Tres caravanas integradas por más de diez mil inmigrantes centroamericanos atraviesan México con la intención de llegar a Estados Unidos y cruzar la frontera. La mayoría de los inmigrantes son hondureños, guatemaltecos o salvadoreños. Sus países son incapaces de proporcionarles medios para superar la extrema pobreza o alejarles de la violencia, el crimen y la corrupción que contamina toda Centroamérica. Son solo la avanzadilla de migraciones colectivas aún mayores, imparables, que en los próximos años y décadas serán forzadas por el cambio climático, las sequías y el fracaso estructural de muchos estados centroamericanos. El fenómeno de movilizaciones masivas, conocido y gestionado por organizaciones internacionales en sucesivas crisis y hambrunas en Asia y África, será más intenso a medida que la pobreza se enseñoree de América Central.

Frente a movilizaciones masivas de decenas de miles de personas, las chulerías y bravuconadas del presidente Trump no sirven de nada, más allá de calentar el debate electoral que hoy divide en dos mitades aparentemente irreconciliables a la sociedad estadounidense.
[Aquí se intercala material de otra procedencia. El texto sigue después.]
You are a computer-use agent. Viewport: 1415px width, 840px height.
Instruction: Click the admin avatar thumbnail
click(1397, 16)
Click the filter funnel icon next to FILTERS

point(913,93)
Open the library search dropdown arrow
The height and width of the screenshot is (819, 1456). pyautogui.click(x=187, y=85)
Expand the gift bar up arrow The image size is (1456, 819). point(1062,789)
Después de asegurar que disparará contra quienes intenten cruzar la frontera, Trump ha rectificado, amenazando ahora con severas penas de prisión a los migrantes. Lo cierto es que parar una movilización masiva metiendo en la cárcel a los inmigrantes no parece una medida de largo recorrido: es difícil que haya cama en las prisiones para tanta gente, y más aún que la sociedad americana acepte encarcelar a familias enteras. Frente a una movilización de esta clase, las opciones deben ser de otro tipo. ¿Pero cuáles? ¿Puede un país abrir sus fronteras a todo el que quiera cruzarla? ¿No es legítimo intentar frenar el desbordamiento de las fronteras? ¿Abrir las puertas bajo la presión de miles de personas no provocaría caravanas aún mayores de gentes que reclamen una vida mejor?
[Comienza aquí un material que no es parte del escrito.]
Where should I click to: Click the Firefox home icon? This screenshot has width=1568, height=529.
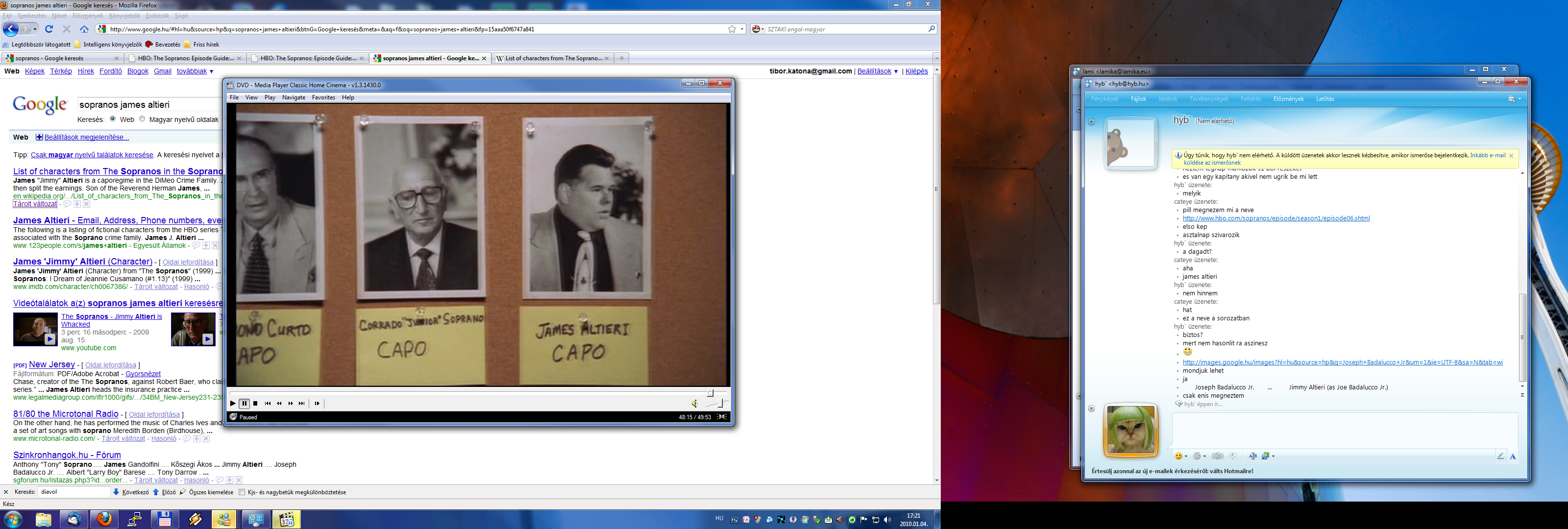(84, 28)
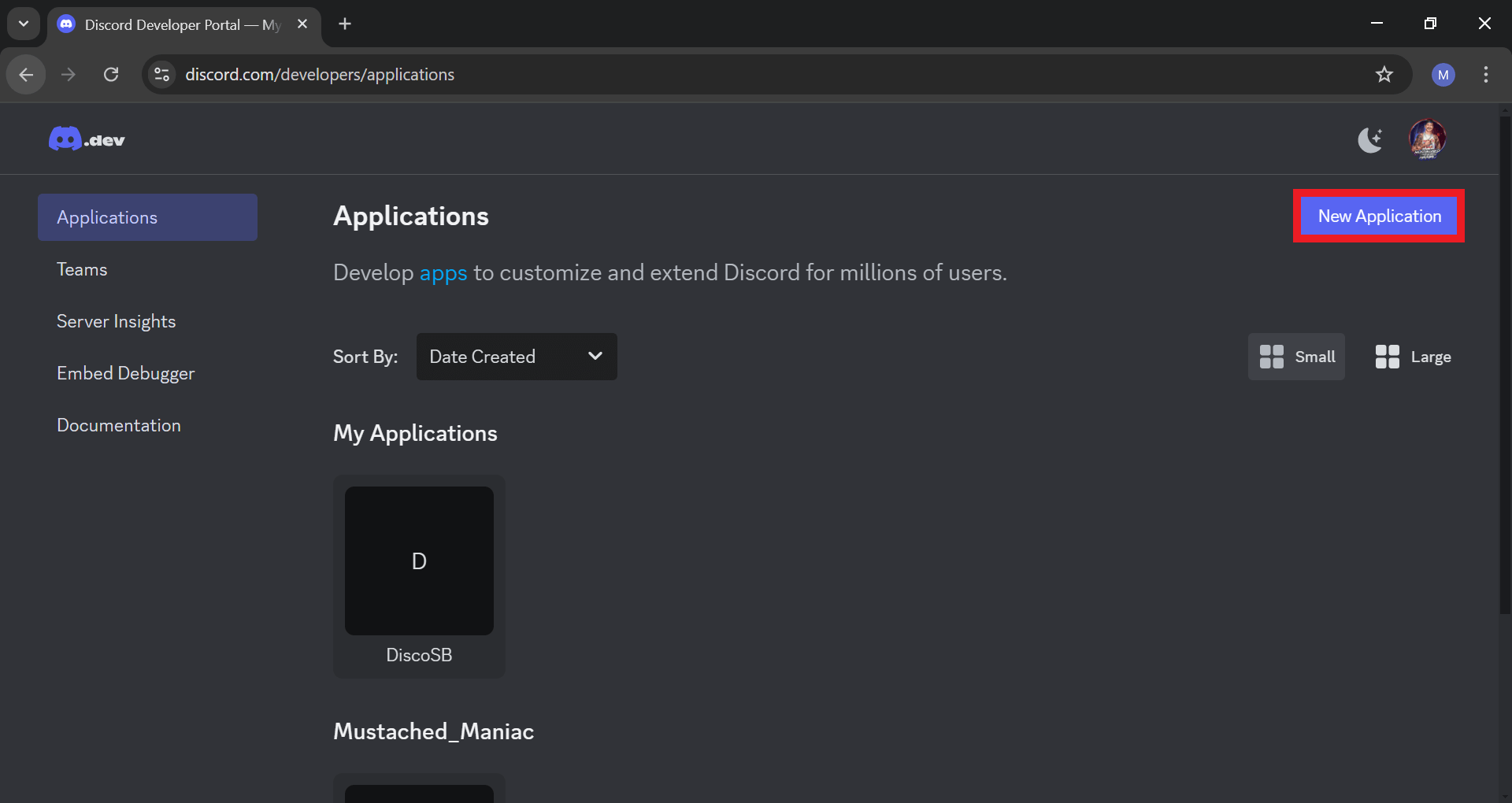Open the tab search chevron

pos(23,24)
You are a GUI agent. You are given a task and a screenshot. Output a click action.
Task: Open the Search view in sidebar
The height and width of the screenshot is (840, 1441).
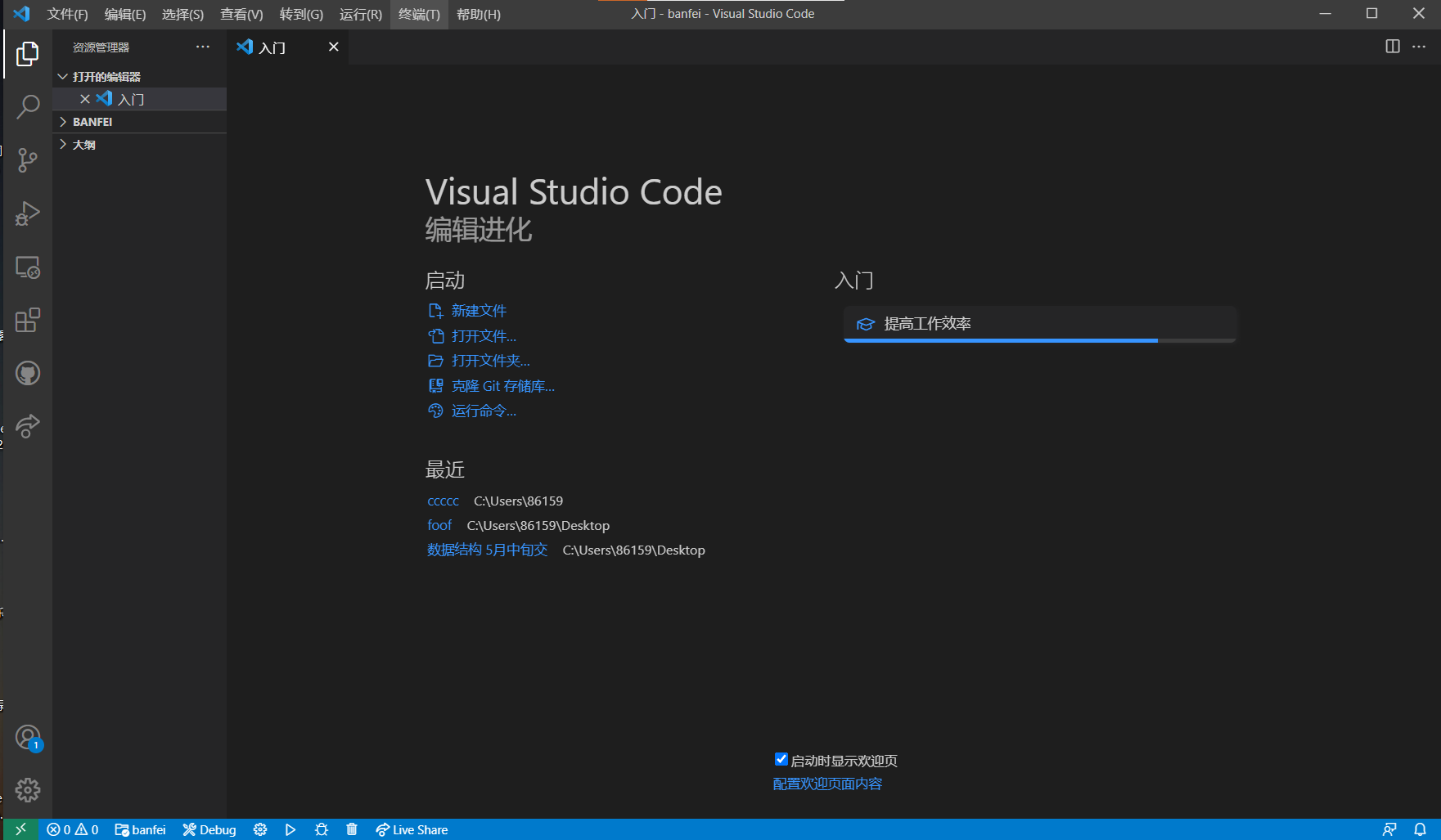coord(28,107)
La respuesta a esas preguntas será sin duda una de las claves del futuro de este planeta. Algunos países con problemas demográficos -como los que sufren la mayor parte de las naciones europeas-, han endurecido radicalmente sus políticas migratorias, en un sinsentido inexplicable. Rusia, con una demografía languideciente -común a todas las naciones de Europa, con las excepciones de Polonia e Irlanda-, y con casi diez millones de inmigrantes ilegales, ha escogido el camino inverso, abriendo las puertas a rusoparlantes y personas de origen ruso, para paliar el grave déficit de mano de obra que sufre el país. Putin ha decidido simplificar los trámites de visado y ofrece la ciudadanía a quienes cumplan ciertas condiciones. Es la suya una opción rusificadora, étnica, pero la clave está en cuáles sean esas condiciones.

Europa y EEUU necesitan en los próximos treinta años entre 50 y 70 millones de inmigrantes para sostener el funcionamiento de una economía del bienestar. La transferencia de recursos fruto del trabajo inmigrante entre los países ricos del Norte y los pobres del Sur supondrá también un alivio extraordinario para sus países de origen. Pero deben establecerse condiciones claras, seguras, que permitan además el acceso a la ciudadanía en plazos razonables para que se produzca una integración real y efectiva. No pueden ser las mismas condiciones de los refugiados, no puede tratarse a los refugiados como emigrantes, ni a los emigrantes como refugiados. Hacen falta ya políticas distintas: perder el miedo al mestizaje y también los complejos a defender nuestra cultura. Porque no hay otra salida: no va a haber barreras suficientes para parar a los millones de personas que vendrán en busca de una vida mejor.